Assim pois é pela Kabala que o laboratório do Doutor Fausto vê se iluminar as quentes cores de seu vitral, onde o Hexagrama de Salomão e o Pentalfa de Pitágoras se unem e se enlaçam ao redor da Rosa Brava dos discípulos de Hermes, ela mesma irradiando no seio do Tricel céltico! E os sinos da manhã de páscoa, tiram o Doutor de sua mortal melancolia, celebrando também a ressurreição do Templo de Jerusalém, que os construtores de Catedral transpuseram em nossas grandes metrópoles góticas... É nestes últimos que encontramos esse esforço para a Síntese. O Tricel céltico se torna aí a modesta rosácea [florão do teto] trilobada, o Hexagrama e o Pentagrama assinam de suas arcaturas e de suas "sessões" proporcionais as mesmas Rosas Bravas tornadas as "rosas" maravilhosas, banhando [segundo a feliz definição de Grillot de Givry], com uma luz irreal o transepto de nossas Catedrais adormecidas...
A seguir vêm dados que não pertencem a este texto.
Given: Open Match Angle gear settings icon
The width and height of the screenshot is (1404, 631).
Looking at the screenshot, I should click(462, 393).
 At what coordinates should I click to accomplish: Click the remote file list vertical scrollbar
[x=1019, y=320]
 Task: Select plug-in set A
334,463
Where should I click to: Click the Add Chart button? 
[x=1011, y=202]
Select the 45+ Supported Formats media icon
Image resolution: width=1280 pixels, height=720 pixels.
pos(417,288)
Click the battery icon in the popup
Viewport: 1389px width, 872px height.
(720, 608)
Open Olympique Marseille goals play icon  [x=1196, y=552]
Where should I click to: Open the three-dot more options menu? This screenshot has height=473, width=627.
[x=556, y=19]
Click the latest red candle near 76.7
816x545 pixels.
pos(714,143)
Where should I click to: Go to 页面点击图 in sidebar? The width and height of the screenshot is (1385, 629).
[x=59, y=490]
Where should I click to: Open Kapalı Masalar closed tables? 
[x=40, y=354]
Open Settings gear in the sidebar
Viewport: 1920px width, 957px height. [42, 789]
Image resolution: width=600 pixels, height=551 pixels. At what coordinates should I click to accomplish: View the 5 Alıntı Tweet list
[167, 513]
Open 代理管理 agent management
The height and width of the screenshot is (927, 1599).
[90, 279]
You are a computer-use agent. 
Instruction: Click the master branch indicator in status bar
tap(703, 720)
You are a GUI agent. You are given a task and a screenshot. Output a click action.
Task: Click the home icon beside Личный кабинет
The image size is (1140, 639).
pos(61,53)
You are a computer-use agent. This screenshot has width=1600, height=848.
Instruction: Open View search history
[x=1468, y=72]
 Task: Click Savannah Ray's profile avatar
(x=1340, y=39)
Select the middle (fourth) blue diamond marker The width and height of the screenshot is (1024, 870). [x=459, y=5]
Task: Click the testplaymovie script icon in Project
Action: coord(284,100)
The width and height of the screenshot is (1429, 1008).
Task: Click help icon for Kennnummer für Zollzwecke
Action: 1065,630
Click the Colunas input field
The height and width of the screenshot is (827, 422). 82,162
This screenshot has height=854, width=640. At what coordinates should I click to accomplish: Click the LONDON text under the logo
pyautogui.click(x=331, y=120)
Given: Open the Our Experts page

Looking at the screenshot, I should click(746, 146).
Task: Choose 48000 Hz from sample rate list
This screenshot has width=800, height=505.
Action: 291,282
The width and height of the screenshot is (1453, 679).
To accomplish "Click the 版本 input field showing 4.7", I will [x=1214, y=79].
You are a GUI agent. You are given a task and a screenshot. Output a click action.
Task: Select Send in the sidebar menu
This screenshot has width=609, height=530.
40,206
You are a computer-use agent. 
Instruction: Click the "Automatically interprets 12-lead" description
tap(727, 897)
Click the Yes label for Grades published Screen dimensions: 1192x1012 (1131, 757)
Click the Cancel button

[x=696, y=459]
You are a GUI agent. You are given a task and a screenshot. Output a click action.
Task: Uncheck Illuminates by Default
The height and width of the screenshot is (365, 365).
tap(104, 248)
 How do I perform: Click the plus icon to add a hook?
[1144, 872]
E é ainda por essa mesma "Luz" cabalística que se
fará a grande fusão judeo-cristã, anunciada pelos doutores
da Igreja. Possuindo as chaves da Kabala, os cristãos joanitas que
somos, discípulos de Martinez de Pasqualis ou de Claude de Saint
Martin, penetrarão melhor os mistérios dos dois Testamentos.
Sem alterar a ortodoxia, nós os introduziremos no próprio
coração dessa síntese. E, conforme a enigmática
profecia do Gênese: "Japhet habitará os tabernáculos
de Sem..."
Pela exploração da Kabala, o judeus piedosos e sinceros aprenderão
que seus ensinamentos não tem o alcance politeísta que lhes
emprestam erradamente.
Então, talvez, como o disse Albert Jounet em sua "Chave do Zohar",
judeus e cristãos elevarão juntos suas comuns esperanças
para o Verbo Incriado, planando em sua eternidade, e que espera sua reconciliação,
pareceria, para novamente se manifestar sob o aspecto do Christo de Glória.
E assim, segundo a misteriosa promessa kabalística, " O Messias
virá no Mundo, pelos méritos dos Sepher-hah-Zohar...".
[1]- "Deus de Salvação".
O que entrevemos da doutrina dessas seitas, as coloca em relação
com uma religião sincretista, espalhada por toda a Ásia Ocidental,
séculos antes da Era cristã, e que engendra numerosos agrupamentos
religiosos com tendências particulares. É o Mandaismo ou Adonaismo.